TO DO =
Below is a listing; restate from it, character for character, the lines beginning at the line holding "Given: Open the" and ending at the line holding "1739x1488 pixels.", both included.

*** Opening MATERIAL FOR THIS EXERCISE ***

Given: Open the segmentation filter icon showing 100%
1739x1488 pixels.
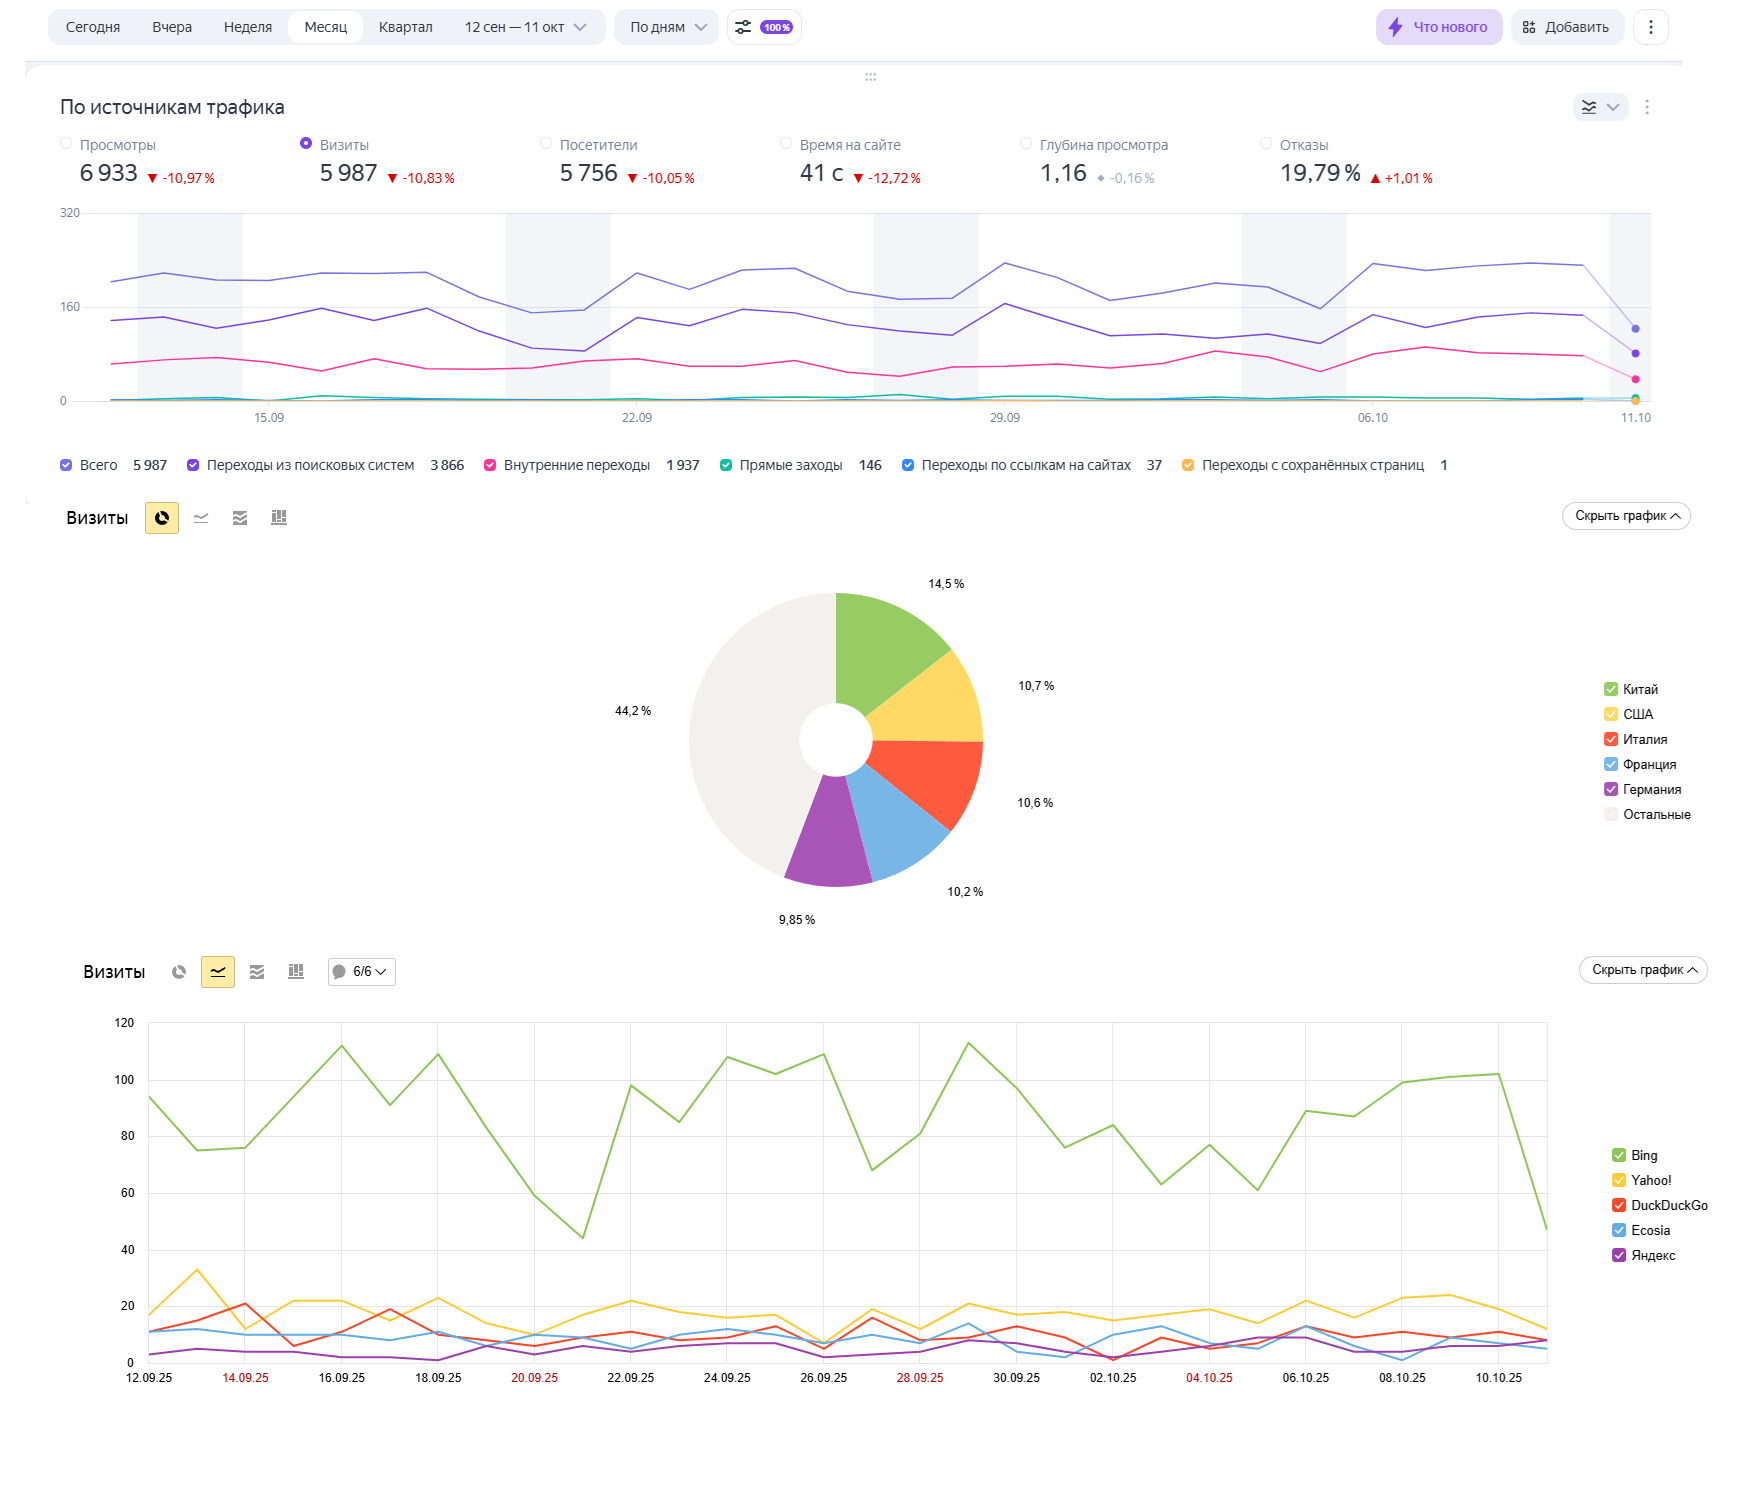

*** Closing MATERIAL FOR THIS EXERCISE ***
*** Opening MATERIAL FOR THIS EXERCISE ***

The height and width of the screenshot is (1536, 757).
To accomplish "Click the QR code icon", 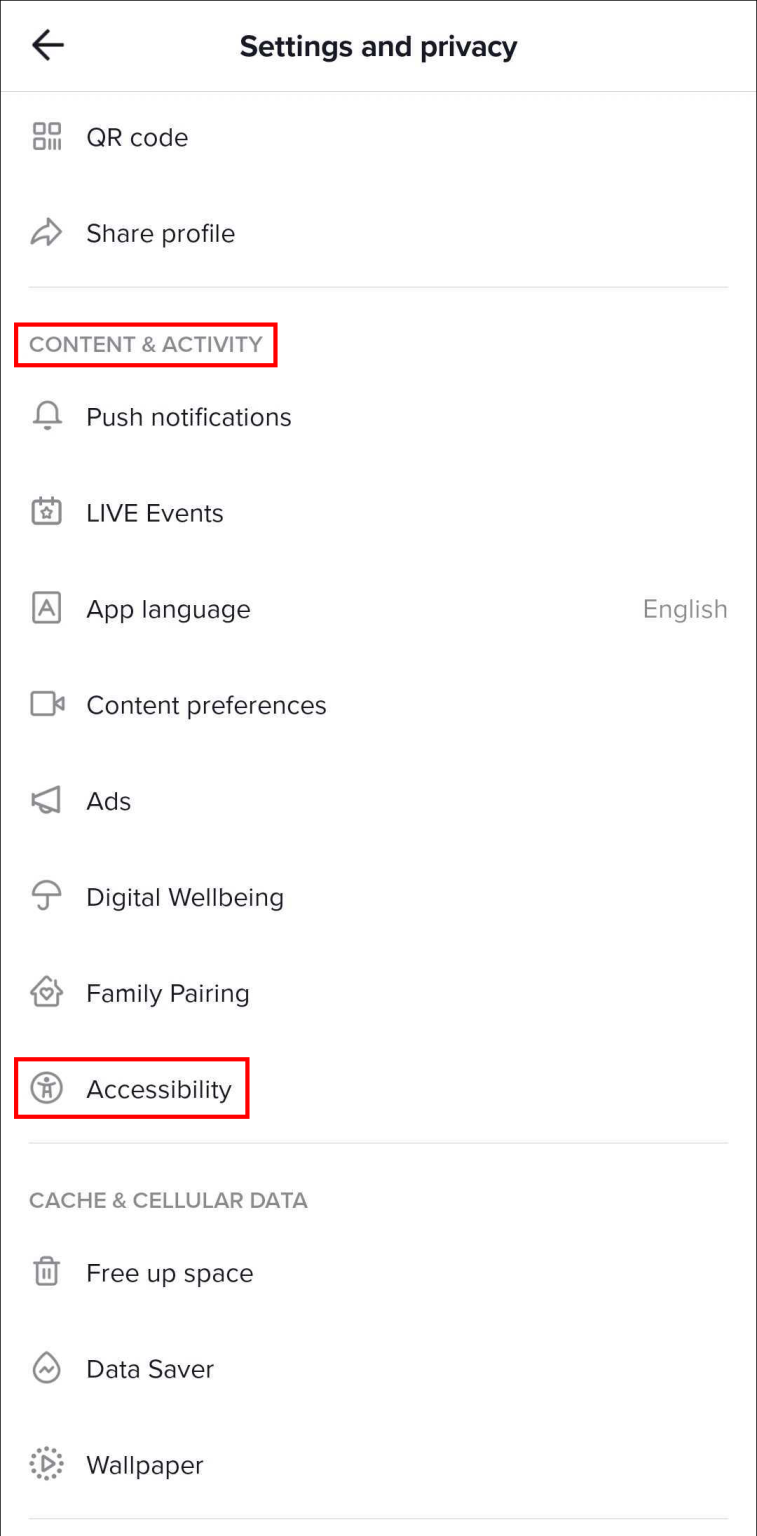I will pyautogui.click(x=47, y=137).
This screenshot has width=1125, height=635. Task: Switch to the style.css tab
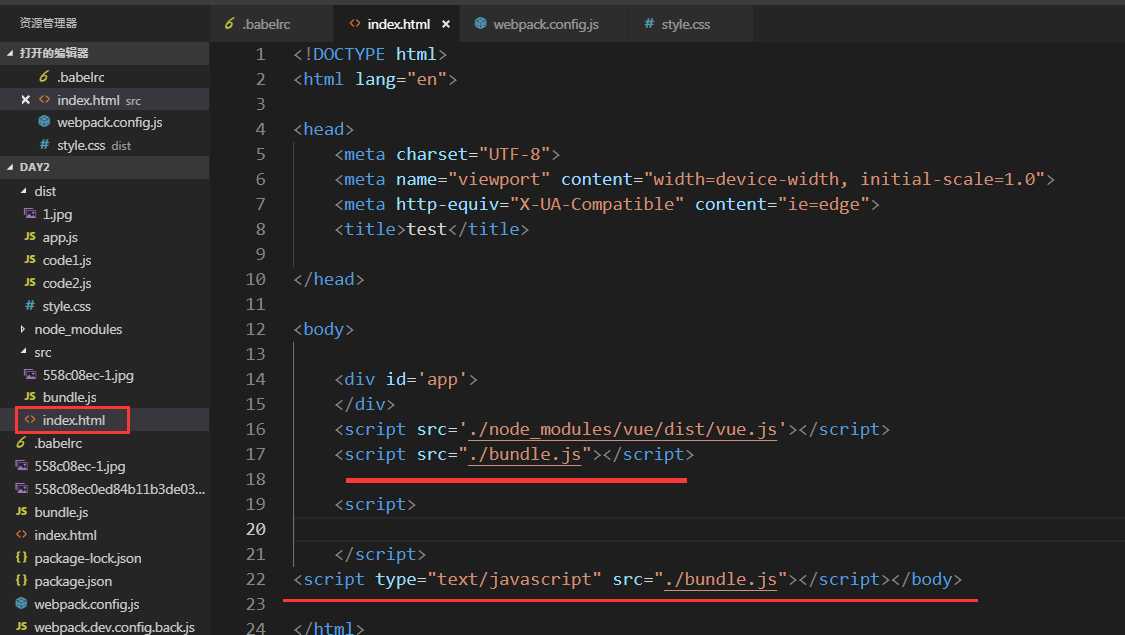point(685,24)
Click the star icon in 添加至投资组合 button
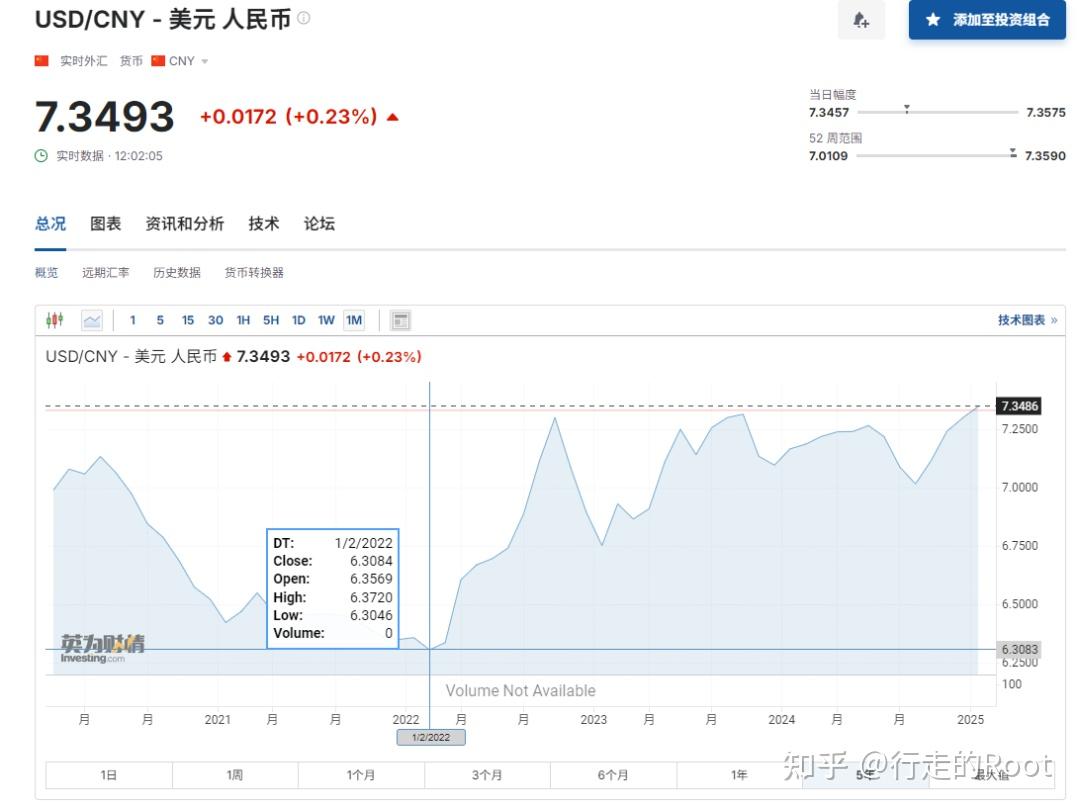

*** Closing MATERIAL FOR THIS EXERCISE ***

SOLUTION =
Given: Open the segmentation filter icon showing 100%
1739x1488 pixels.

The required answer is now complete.